Too polite to push a question which involved a double-shotted answer, Maitland merely said, “Indeed!” and, after a slight pause, added, “You said, I think, that the road to Dundalk led past Commodore Graham's cottage?”

“By the very gate.”

“May I offer you a seat with me? I am going that way. I have received news which calls me suddenly to England.”

“I thank you much, but I have some visits yet to make before I return to Port-Graham. I promised to stop the night there.”

Having charged the doctor to convey to the Commodore's daughters his sincere regret for their father's illness, and his no less sincere hope of a speedy recovery, Maitland endeavored, in recognition of a preliminary question or two about himself, to press the acceptance of a fee; but the doctor, armed with that self-respect and tact his profession so eminently upholds, refused to accept it, and took his leave, perhaps well requited in having seen and spoken with the great Mr. Norman Maitland, of whom half the country round were daily talking.

“Mr. Maitland is not ill, I hope?” said Alice, as she met the doctor on his way through the garden.

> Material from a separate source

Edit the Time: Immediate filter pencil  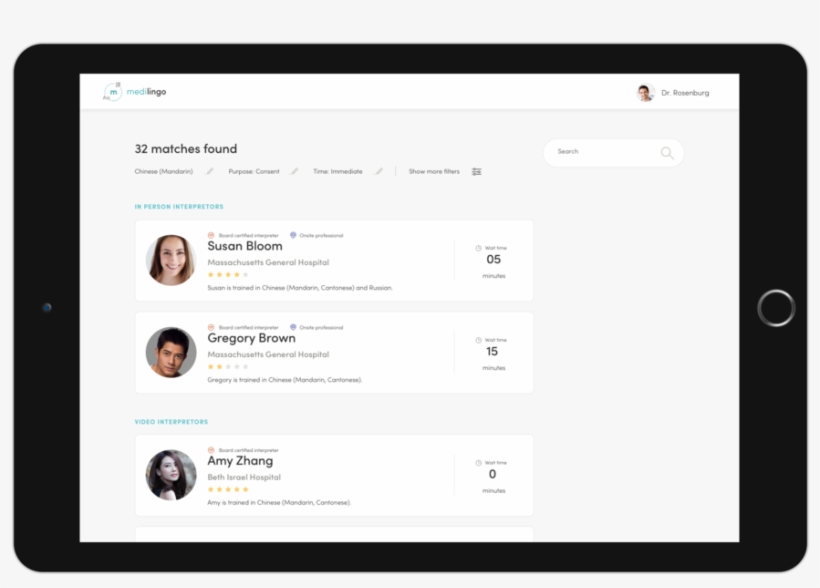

“No, Mrs. Trafford; I have been making a friendly call—no more,” said the doctor, rather vain that he could thus designate his visit; and with a few words of advice about her sister, he went his way. Alice, meanwhile, saw that Maitland had observed her from his window, and rightly guessed that he would soon be in search of her.

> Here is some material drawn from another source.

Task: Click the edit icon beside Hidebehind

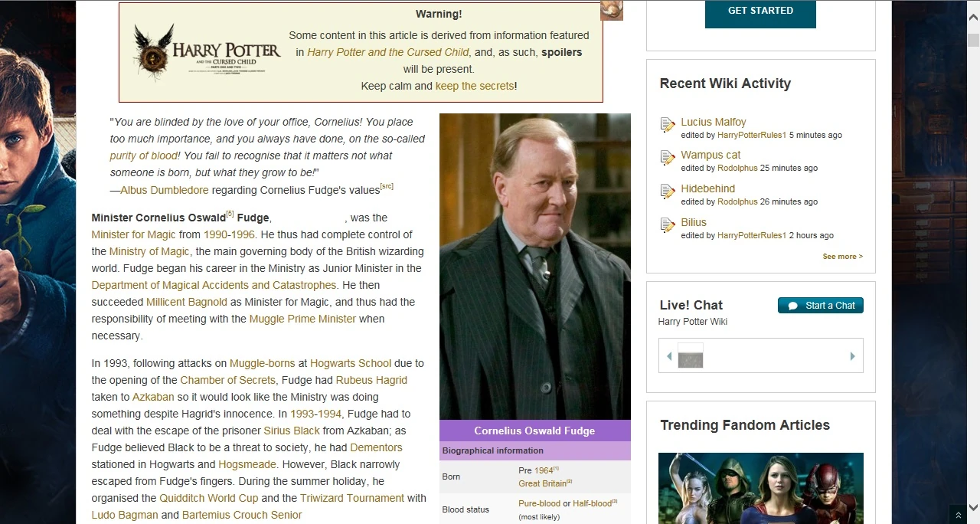Action: point(668,192)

With that feminine instinct that never deceives in such cases, she determined that whatever was to pass between them should be undisturbed. She selected a most unfrequented path, bordered on one side by the high laurel-hedge, and on the other by a little rivulet, beyond which lay some rich meadows, backed in the distance by a thick plantation.

She had not gone far when she beard a short quick footstep behind her, and in a few minutes Maitland was at her side. “You forgot to liberate me,” said he, “so I had to break my arrest.”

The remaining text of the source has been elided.